▸ **ENUNCIADO**: Prossiga com o texto sobre arte política e liberdade artística, começando logo após a última frase apresentada.

------ TEXTO EXTRAÍDO ------

Bem, é óbvio a importância: não se faz política ou arte, ou ambos, sem que haja uma autoconsciência e liberdade. Muitos poderão dizer que a liberdade é apenas um elemento utópico e não discordo totalmente, mas é perfeitamente possível que tenhamos todes um grau de autonomia para dizer “não” há determinados assuntos. É claro que estou falando do ponto de vista de uma pessoa privilegiada e que conquistou um certo espaço que permite com que eu tome decisões mais conscientes e livres de pressões alheias. Sei que para outros a situação deve ser muito mais difícil e não os julgo quando não conseguem essa liberdade artística e são orientados por interesses aquém daqueles pessoais.
Mas, repito, a arte pretendida também política é livre. Mesmo que sob boicotes, ela deve ser liberta para poder frutificar e seus objetivos reconhecidos.
Na sua visão, quais artistas você considera como politicamente posicionados?

------ DADOS APRESENTADOS ------

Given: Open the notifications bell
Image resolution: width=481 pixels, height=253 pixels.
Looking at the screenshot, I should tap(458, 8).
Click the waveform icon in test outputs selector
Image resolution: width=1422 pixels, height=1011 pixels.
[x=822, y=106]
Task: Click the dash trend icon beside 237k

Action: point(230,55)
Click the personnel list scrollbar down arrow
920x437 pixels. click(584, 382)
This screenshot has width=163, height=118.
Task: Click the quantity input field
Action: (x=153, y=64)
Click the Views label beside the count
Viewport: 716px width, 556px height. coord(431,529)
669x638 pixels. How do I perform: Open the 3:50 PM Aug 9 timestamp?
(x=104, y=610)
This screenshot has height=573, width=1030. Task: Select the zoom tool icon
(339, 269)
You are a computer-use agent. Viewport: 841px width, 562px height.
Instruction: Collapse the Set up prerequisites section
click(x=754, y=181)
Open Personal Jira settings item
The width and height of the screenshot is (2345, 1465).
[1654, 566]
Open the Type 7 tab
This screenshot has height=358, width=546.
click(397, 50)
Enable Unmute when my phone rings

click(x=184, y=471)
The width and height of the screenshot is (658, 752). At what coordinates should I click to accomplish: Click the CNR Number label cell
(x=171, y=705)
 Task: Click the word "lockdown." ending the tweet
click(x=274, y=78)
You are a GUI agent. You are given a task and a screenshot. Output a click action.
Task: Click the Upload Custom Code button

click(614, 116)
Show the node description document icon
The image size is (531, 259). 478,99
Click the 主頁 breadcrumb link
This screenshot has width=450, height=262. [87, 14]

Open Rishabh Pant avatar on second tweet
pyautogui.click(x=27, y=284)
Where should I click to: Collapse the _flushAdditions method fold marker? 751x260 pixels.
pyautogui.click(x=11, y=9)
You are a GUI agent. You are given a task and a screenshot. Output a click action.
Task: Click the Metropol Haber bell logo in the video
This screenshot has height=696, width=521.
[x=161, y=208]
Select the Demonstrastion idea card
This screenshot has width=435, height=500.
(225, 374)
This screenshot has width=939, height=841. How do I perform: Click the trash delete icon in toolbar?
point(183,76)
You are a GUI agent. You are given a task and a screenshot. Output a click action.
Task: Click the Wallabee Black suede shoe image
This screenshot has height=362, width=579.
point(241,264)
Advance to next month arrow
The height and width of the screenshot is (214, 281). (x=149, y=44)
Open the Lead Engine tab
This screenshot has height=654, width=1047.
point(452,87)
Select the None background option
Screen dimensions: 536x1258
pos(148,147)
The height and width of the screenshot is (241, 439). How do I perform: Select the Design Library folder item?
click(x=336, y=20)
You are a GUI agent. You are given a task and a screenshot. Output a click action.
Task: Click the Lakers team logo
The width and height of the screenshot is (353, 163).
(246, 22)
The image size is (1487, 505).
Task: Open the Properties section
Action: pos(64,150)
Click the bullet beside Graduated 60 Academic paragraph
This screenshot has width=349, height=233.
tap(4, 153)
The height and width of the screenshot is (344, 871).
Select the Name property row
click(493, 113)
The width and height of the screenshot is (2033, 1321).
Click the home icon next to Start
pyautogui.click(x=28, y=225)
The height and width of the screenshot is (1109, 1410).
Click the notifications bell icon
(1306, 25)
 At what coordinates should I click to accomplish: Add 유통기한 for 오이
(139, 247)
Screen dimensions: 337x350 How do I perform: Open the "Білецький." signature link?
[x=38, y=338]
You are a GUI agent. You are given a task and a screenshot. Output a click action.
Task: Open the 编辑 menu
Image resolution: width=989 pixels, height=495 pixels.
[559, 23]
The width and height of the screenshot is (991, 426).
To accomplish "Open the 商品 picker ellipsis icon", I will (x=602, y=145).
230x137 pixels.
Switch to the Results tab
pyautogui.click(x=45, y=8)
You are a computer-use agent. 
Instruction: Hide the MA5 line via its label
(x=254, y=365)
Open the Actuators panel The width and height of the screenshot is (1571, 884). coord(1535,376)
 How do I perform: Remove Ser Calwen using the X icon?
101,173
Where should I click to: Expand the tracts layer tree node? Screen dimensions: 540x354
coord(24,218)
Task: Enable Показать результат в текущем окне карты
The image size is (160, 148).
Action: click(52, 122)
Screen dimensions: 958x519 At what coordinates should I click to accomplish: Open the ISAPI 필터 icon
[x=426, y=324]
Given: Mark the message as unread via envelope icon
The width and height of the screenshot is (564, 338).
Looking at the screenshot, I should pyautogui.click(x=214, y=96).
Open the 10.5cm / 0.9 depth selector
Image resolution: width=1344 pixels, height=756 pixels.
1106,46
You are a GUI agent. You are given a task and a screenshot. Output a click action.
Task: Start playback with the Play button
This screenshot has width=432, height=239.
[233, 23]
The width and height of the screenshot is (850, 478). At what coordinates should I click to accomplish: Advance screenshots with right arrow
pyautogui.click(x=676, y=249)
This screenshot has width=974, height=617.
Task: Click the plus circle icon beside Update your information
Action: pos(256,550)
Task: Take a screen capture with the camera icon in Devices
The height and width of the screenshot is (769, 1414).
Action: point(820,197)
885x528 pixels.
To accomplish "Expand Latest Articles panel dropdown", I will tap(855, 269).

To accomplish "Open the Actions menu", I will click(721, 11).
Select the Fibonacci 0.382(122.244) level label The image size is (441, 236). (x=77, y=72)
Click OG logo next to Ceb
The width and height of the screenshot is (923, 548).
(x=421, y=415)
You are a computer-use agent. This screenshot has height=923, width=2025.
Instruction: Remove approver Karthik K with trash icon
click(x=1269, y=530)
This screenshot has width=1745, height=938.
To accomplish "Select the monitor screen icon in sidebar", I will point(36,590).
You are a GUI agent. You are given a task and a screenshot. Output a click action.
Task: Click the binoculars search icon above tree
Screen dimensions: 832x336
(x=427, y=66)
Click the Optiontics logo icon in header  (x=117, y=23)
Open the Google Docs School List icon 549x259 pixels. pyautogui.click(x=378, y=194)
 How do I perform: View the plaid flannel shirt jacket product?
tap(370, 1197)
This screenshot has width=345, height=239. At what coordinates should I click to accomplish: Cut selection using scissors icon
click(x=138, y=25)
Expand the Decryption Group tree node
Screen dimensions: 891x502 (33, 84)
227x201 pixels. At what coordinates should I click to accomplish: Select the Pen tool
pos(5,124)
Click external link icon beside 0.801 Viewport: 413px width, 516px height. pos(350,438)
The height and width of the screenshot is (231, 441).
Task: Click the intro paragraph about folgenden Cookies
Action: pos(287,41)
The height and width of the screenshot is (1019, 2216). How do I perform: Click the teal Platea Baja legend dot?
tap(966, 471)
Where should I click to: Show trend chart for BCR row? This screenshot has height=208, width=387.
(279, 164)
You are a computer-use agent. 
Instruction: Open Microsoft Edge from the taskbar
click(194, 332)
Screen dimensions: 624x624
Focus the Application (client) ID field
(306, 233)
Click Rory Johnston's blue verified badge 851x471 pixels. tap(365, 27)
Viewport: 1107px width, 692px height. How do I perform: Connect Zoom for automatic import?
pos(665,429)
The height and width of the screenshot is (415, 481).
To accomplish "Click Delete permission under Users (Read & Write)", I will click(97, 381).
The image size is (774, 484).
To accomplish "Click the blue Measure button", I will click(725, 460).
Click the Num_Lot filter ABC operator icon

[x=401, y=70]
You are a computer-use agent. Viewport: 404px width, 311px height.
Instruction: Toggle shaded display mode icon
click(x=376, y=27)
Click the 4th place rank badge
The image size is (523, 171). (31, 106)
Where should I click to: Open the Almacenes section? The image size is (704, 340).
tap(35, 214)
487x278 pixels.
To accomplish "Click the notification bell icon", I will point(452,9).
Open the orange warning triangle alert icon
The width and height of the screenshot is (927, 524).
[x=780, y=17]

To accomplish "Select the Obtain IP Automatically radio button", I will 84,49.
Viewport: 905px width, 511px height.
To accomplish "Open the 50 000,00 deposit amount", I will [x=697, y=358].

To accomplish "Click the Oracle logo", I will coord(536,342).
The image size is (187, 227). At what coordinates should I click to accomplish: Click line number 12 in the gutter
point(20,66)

------

▸ **RESPOSTA DO EXERCÍCIO**:
Há duas artistas as quais admiro por se posicionarem sempre. Uma delas é minha queridissima amiga Plastique Condessa. Ela é um exemplo de artista engajada em questões sociais. Me inspiro na sua força e na criatividade artística que possui para falar sobre a sociedade através de suas letras, mas também de atitudes. Ela possui todo aqueles jeitinho sombrio e pouco simpático, mas é uma potência. Outra artista que admiro muito, apesar de termos nossas diferenças, é a Harmon. Admiro muito que ela tenha se posicionado a favor da Palestina quando ela é a cara da “América” que promove genocídio em massa em territórios perifericos. Ela, ao meu ver, representaria perfeitamente o que seriam os estadunidenses: conservadores, retrógrados e idiotas. Acho ela idiota por se relacionar com um apoiador explícito do Estado de Israel, mas se posicionar contra o próprio país foi de uma coragem ímpar.
De que forma a música e vocês artistas incluem na formação política dos mais jovens?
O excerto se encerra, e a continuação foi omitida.